Iodine levels in Tokyo tap water at twice the level considered safe for infants. Same situation in Iwaki.

Broccoli has been added to the list of tainted vegetables. They have also added Tokyo to the list of regions whose produce should not be eaten.

AP reports there has been a run on bottled water in Tokyo and the store shelves are empty.

Black smoke was seen comeing out of Unit 3 in the afternoon and that prompted an evacuation of workers, though there was no spike in radiation. Workers are being kept out of the plant until Thursday morning.

AP also reports "for the first time, Edano suggested that those downwind of teh plant, even if just outside the zone, should stay indoors with the windows shut tight"
 
People should be concerned about the impact from this and other modern industrial activities that significantly degrade the environment. Most if not all PR stories that companies and government officials create during and after these industrial accidents are meant to calm citizens fears rather then inform. Those that believe nuclear power is safe labels any negative comments as "hysteria" as if only the most academic scientific discussions are reasonable. Given the cost to build and maintain nuclear energy plants along with decommission and longterm nuclear waste issues it all tends to give me a bout of hysteria now and then. Human time frames tend to reflect our very short life spans but nuclear power issues will span centuries and impact future generations in ways that we cannot imagine today so its best to have a bit of hysteria in the here and now.
Thanks MOM for keeping up with this story!!!!!
 
Ron - I agree that heightened vigilance is necessary.

Hysteria probably isn't - hysteria causes people to take unnecessary risks to avoid imaginary risks. The rule is never to multiply the body count!!
 
Brian -
The winds changed. That's the major problem here. They really should evac to the 30 km and then evac certain areas out to 60.

You know the points we were watching NW with the very high readings? Right outside the 30 km? That's about the place where they found the VERY high levels yesterday. Due to current test results, the Japanese government is expanding the testing program to SIX prefectures.
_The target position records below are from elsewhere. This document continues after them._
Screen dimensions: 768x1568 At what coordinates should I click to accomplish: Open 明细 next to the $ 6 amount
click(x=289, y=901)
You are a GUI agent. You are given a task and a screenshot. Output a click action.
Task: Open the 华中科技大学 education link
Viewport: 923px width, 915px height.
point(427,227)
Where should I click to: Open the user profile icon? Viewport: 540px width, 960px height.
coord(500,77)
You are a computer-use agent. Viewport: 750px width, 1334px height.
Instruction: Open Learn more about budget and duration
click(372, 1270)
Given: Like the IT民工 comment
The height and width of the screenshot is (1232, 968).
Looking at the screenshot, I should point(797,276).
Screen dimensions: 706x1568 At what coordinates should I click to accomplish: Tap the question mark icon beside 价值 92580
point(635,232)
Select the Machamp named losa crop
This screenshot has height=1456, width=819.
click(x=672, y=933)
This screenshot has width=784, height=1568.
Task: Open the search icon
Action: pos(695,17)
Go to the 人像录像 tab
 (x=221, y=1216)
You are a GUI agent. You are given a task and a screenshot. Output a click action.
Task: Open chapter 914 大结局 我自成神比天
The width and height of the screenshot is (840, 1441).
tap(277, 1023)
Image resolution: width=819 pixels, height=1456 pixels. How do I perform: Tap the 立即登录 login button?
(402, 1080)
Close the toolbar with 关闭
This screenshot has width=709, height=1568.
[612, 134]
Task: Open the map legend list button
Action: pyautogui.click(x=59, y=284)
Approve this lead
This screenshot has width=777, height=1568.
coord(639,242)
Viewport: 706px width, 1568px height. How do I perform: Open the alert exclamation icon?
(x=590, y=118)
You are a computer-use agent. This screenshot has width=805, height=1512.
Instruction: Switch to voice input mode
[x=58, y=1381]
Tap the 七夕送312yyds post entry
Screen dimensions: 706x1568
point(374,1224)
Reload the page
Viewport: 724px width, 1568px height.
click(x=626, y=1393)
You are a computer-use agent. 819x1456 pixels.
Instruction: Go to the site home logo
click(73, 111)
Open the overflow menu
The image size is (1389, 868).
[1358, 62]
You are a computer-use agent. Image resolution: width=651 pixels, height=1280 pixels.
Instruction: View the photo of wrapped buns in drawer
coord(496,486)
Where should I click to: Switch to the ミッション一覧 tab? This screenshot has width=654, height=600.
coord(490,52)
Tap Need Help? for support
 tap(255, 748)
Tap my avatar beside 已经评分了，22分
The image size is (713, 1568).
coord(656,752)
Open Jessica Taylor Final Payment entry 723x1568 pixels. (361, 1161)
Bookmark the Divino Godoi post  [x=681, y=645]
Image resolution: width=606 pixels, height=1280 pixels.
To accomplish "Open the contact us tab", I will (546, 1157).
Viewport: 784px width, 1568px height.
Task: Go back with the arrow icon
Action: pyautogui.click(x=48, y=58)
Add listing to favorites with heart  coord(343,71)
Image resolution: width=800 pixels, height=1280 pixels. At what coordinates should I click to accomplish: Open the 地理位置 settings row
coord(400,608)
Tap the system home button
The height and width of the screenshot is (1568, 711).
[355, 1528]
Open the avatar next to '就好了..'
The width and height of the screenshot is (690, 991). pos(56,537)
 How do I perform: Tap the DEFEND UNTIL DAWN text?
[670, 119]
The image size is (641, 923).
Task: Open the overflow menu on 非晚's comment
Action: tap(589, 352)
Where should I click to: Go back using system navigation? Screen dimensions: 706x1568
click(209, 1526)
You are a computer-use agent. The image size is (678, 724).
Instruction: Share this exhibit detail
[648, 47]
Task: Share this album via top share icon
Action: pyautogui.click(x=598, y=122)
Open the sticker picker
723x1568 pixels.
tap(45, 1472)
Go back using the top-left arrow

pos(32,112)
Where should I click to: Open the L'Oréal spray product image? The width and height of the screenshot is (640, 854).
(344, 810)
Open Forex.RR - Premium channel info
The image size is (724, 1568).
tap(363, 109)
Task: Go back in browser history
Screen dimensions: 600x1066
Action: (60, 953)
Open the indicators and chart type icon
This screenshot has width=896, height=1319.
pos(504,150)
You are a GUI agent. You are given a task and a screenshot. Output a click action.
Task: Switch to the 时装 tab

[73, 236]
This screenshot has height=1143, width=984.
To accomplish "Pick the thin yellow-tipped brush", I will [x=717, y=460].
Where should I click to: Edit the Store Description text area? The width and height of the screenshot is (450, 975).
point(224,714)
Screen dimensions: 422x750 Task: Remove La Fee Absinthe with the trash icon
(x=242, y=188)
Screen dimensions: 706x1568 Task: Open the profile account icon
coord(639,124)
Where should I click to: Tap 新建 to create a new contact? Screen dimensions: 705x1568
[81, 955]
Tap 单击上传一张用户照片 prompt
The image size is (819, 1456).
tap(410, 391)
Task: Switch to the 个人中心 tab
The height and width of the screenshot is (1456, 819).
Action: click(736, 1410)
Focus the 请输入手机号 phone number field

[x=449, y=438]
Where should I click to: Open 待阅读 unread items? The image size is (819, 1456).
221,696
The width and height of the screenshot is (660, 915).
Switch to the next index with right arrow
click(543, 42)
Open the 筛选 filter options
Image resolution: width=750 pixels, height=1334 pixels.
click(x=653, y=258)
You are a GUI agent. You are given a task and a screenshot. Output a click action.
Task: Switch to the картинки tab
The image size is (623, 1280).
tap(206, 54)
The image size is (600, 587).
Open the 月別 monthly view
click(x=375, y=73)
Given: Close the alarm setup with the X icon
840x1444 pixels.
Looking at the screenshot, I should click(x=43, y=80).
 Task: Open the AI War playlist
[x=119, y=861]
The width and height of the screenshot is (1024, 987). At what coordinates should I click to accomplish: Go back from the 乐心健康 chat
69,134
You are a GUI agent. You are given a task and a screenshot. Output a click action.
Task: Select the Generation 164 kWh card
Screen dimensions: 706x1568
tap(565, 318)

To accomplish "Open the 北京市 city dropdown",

Also, simulations are showing that some infants outside the evac zone might have ALREADY received the effective dose of 100 milliS through iodine. Tell your wife that and see what happens. But first pad the ceiling and plug your ears. This happened due to political correctness in the Japanese government; they didn't want to admit that it was a Level 7, which in IMO it certainly is. I don't see how anyone could argue that it is not a Level 6.

Now is the point at which the situation moves into a much more critical set of expanding and interlocked problems.

As for Tokyo, I would be very hesitant to keep kids there right now. There isn't going to be enough bottled water to go around. You are looking at families evacuating kids probably 70-90 kms south, 50 north, and in some areas of the Tokyo metro area. Plus the regular refugees. Unfortunately I looked at ZAMG, and the winds have shifted around so we get another big land exposure. The problem is that it just keeps accumulating in the soil and the water. The flowing water shifts clean quickly, but it will build up in bigger ponds/lakes/reservoirs. Once it accumulates in the soil, every time it rains more leaches out into the tributaries and streams.

100 milliSieverts is the five year max dose for radiation workers. I think 100 milliS annually is perfectly safe for adults without any risks. For kids, I peg the no-exposure past to 50 milliS. That is safe enough that you have some margin. For infants, 25 milliS.

100 milliS over a year wouldn't hurt the average adult, even if you were wrong and got 200 milliS. There are populations in some areas that get exposures of around that.

But kids? Infants? Oh, no, especially since you have to grapple with the idea that they will be exposed to higher-than-normal levels for some years no matter what you do, even if the emissions are mostly curbed in another three weeks.